In “Bane: Conquest,” the title villain will reunite with Bird, Trogg and Zombie, his henchmen that have been mostly missing in action since their introduction in the 1993-1993 “Batman: Knightfall” arc, but who re-surfaced as part of the “I Am Bane” storyline. According to DC’s official description of the series, Bane will take his criminal ambitious out of Gotham, in search of “new cities to conquer and new enemies to crush.”If they don't go by the awful path DC set in the mid-2000s, which also saw Spoiler being killed as a spiteful publicity stunt before being reversed, then they may have a good direction in store. The 4 dollar price, however, isn't very encouraging (and if memory serves, DC did boomerang back on those more costly sums just shortly after lowering them). CBR even noted:
“Always happy to be reunited with Graham and this is an especially heady experience returning to our most significant contribution to the Batman mythos,” Dixon, who created Bane with Nolan and Doug Moench, said in a statement. “The best aspect of this project is that it’s not a cameo or nostalgia tour for Graham and I. It’s more like we’re back after all this time to work on a truly epic story about Bane and we haven’t lost a step.”
“Bane: Conquest” also marks the highest-profile superhero comic book work from Dixon or Nolan in recent years, though the two have collaborated with each other as recently as 2015’s “Shadow Tiger” from Graphic India. Dixon has stated in the past, including in the 2014 Wall Street Journal op-ed “How Liberalism Became Kryptonite for Superman” that he wrote with artist Paul Rivoche, that his position as a conservative comics creator (which has included writing the 2016 graphic novel adaptation of “Clinton Cash,” a book highly critical of Bill and Hillary Clinton) has at times made it difficult for him to get work in the comics industry.At the time Dan DiDio originally had him fired, yes, I'm sure his politics could've been one of the reasons why DiDio got rid of him.
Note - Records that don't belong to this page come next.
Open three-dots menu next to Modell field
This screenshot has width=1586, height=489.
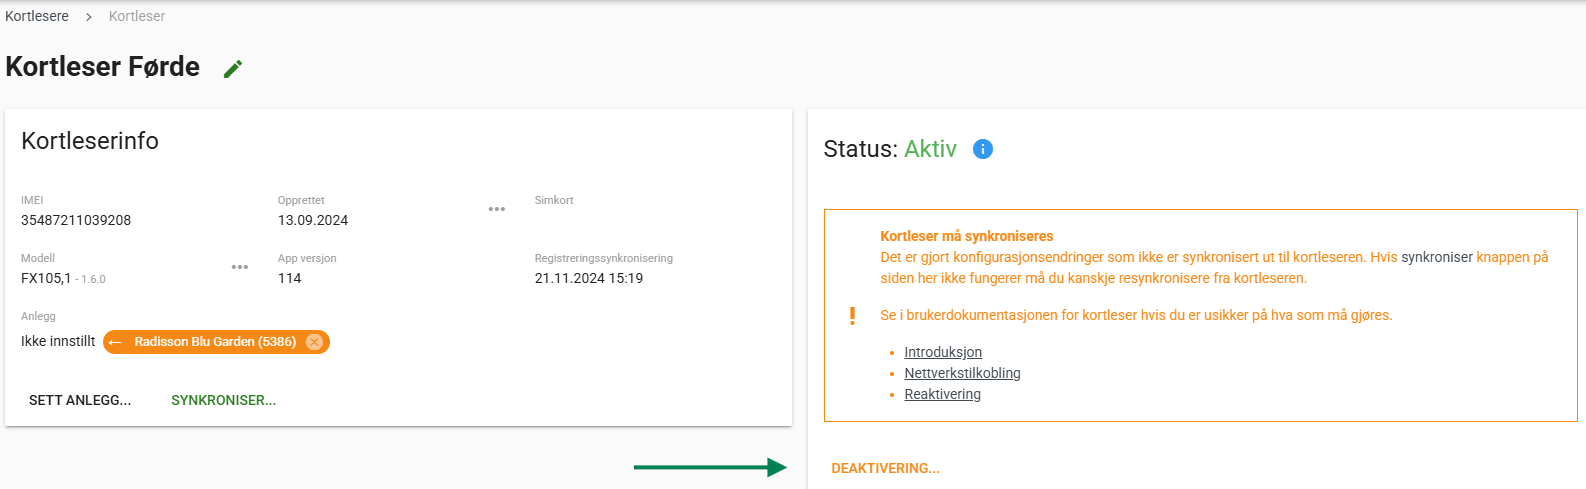pyautogui.click(x=240, y=267)
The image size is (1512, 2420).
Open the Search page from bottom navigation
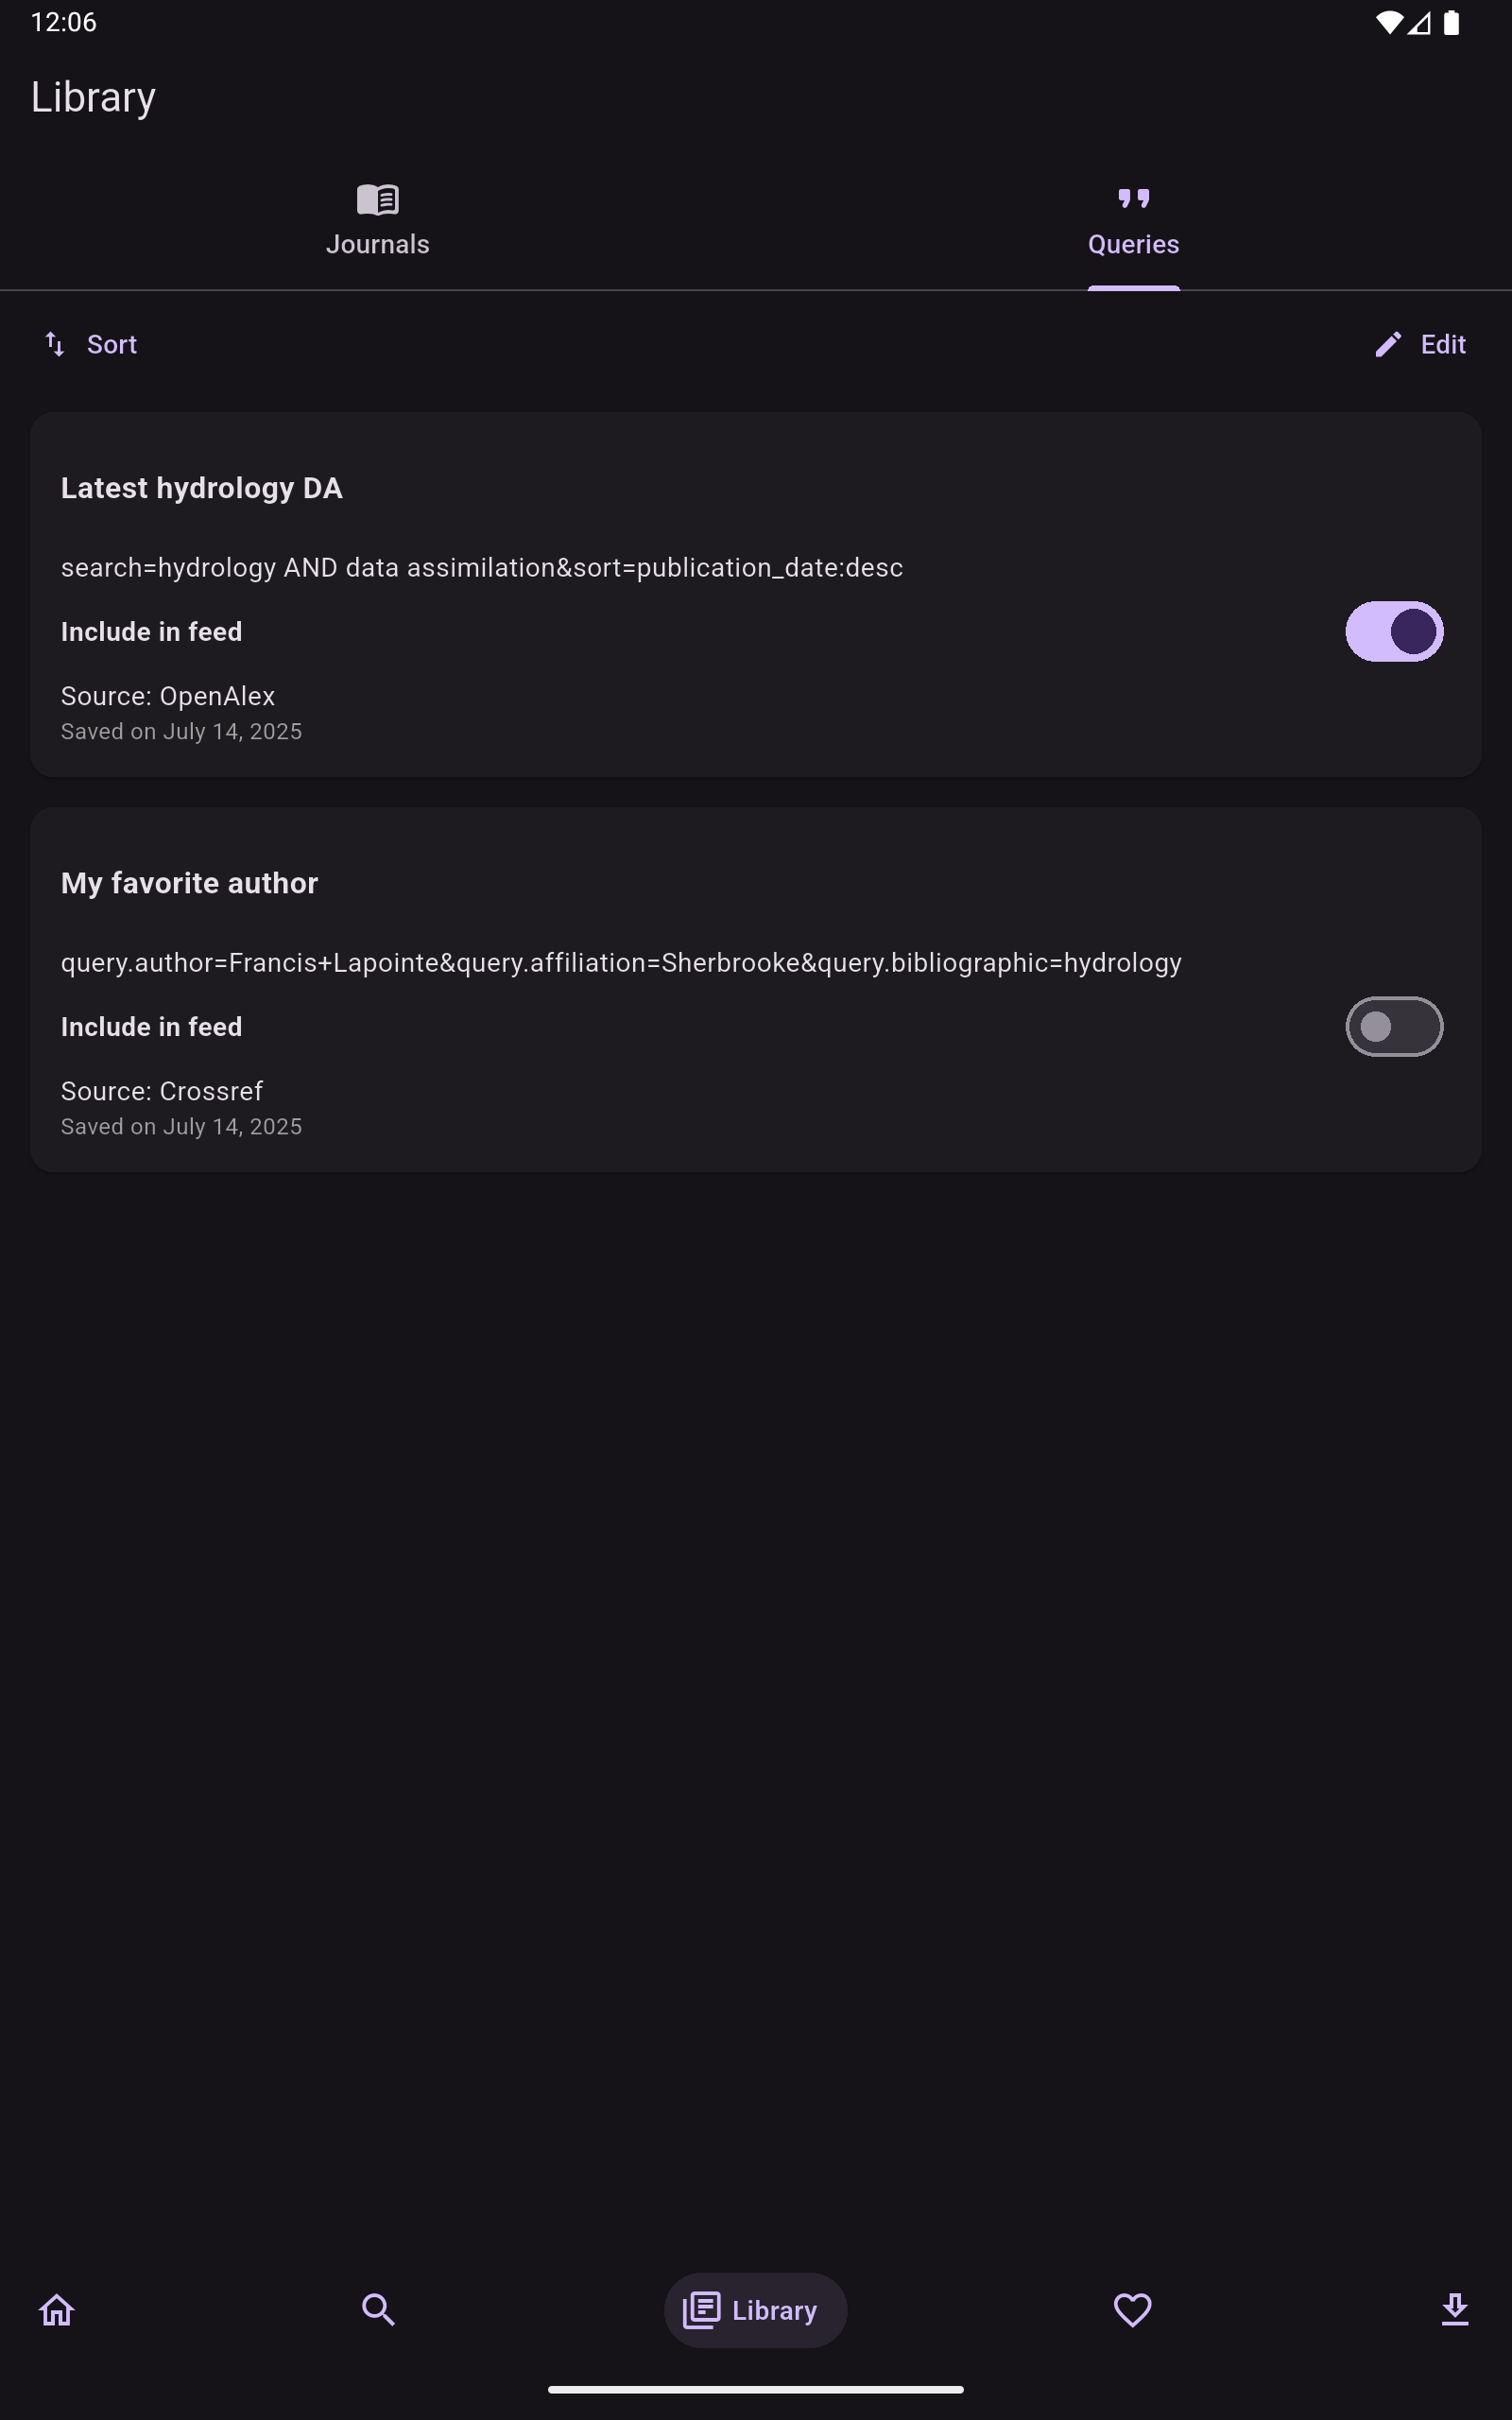378,2310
Another is surely because he viewed Dixon as part of an "old guard" that didn't suit DiDio's reprehensible ideas for what the DCU should be. It could be that, after Donald Trump's election last year, the higher echelons at DC finally came to terms with how their leftism had failed and become a problem, just like it's been with Marvel, and, just like at Marvel, DC may have decided to take certain steps to prove they're willing to apologize for all the serious errors they made. But no doubt, they've still got a long way to go, and it'd be ill-advised to think they've abandoned their own ultra-leftism any more than Marvel has.
For now, their reconciliation with Dixon is a positive step in the right direction. It's a terrible shame and disgrace, however, that it's taken DC over a decade to recognize any of their past mistakes and try to reverse them.